The poem is written in Middle English but if certain words are rendered in their modern spelling and reorganised slightly, it becomes much easier to comprehend:

Whan Aprille with his showers sweet,
The drought of March has pierced to the root,
And bathed every vein in such liquor
Of which virtue engendered is the flower;
Whan Zephyrus too with his sweet breath
Inspired has in every holt and heath
The tender crops, and the young sun
Has in the Ram his half-course run,
And small fowls make melody,
That sleep all the night with open eye,
So Nature pricks them in their hearts,
Then folk long to go on pilgrimages,
And palmers to seek strange strands,
To far hallows, known in sundry lands;
And specially, from every shire’s end
Of England, to Canterbury they wend,
The holy blissful martyr to seek,
That has helped them when they were sick.

Chaucer celebrates the onset of Spring, when the drought of March is assuaged by the rain of April so that the flowers and crops begin to grow and flourish and small birds sing to attract a mate and observes that not only does the season enliven the natural world, but prompts people to make pilgrimages from “every shires ende of Engelond” to the shrine of “the hooly blisful martir” Thomas Becket at Canterbury to give thanks for miraculous healing they attribute to him.
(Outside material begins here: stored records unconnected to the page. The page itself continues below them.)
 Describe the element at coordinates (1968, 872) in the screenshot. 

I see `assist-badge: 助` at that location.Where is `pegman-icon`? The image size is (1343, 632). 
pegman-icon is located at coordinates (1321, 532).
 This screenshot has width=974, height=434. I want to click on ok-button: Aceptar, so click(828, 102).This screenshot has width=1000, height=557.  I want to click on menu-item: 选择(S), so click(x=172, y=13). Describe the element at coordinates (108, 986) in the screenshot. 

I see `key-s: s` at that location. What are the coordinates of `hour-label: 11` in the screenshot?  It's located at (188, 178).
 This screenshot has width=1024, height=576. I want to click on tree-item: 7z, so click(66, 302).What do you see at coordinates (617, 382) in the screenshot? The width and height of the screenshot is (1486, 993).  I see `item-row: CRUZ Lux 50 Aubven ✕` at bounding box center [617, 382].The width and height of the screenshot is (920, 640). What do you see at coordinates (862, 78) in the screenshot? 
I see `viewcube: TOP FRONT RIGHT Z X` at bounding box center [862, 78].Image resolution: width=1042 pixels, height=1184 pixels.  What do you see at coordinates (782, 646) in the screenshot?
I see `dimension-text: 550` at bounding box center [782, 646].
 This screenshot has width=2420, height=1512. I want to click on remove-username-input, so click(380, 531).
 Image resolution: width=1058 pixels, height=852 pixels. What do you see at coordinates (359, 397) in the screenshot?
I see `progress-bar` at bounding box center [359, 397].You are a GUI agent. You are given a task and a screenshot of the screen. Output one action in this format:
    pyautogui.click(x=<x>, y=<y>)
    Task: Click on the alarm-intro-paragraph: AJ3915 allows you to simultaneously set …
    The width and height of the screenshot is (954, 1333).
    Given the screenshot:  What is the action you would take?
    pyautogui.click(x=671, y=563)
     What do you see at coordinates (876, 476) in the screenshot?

A palmer was a pilgrim who had made (or was making) the arduous journey to the holy places in Palestine.

Links

  • Read about The Canterbury Tales on Wikipedia.
  • Read about the General Prologue on Wikipedia.

Poem 153. Lines Written in Early Spring

And ’tis my faith that every flower
Enjoys the air it breathes.

William Wordsworth (1770—1850)
I heard a thousand blended notes,
While in a grove I sate reclined,
In that sweet mood when pleasant thoughts
Bring sad thoughts to the mind.
To her fair works did Nature link
The human soul that through me ran;
And much it grieved my heart to think
What man has made of man.
Through primrose tufts, in that green bower,
The periwinkle trailed its wreaths;
And ’tis my faith that every flower
Enjoys the air it breathes.
The birds around me hopped and played,
Their thoughts I cannot measure:—
But the least motion which they made
It seemed a thrill of pleasure.
The budding twigs spread out their fan,
To catch the breezy air;
And I must think, do all I can,
That there was pleasure there.
If this belief from heaven be sent,
If such be Nature’s holy plan,
Have I not reason to lament
What man has made of man?

Wordsworth rhapsodises about the natural world and reflects on the vast difference between such beauty and “what man has made of man”. This poem suggests that he sometimes thought little of the world of men compared with the gifts of nature and it is difficult to contradict him when we think of a glorious March morning when the flowers are beginning to bud and the birds are starting to return and compare that with the behaviour of people and the grimy cities that were such a part of the Victorian industrial age.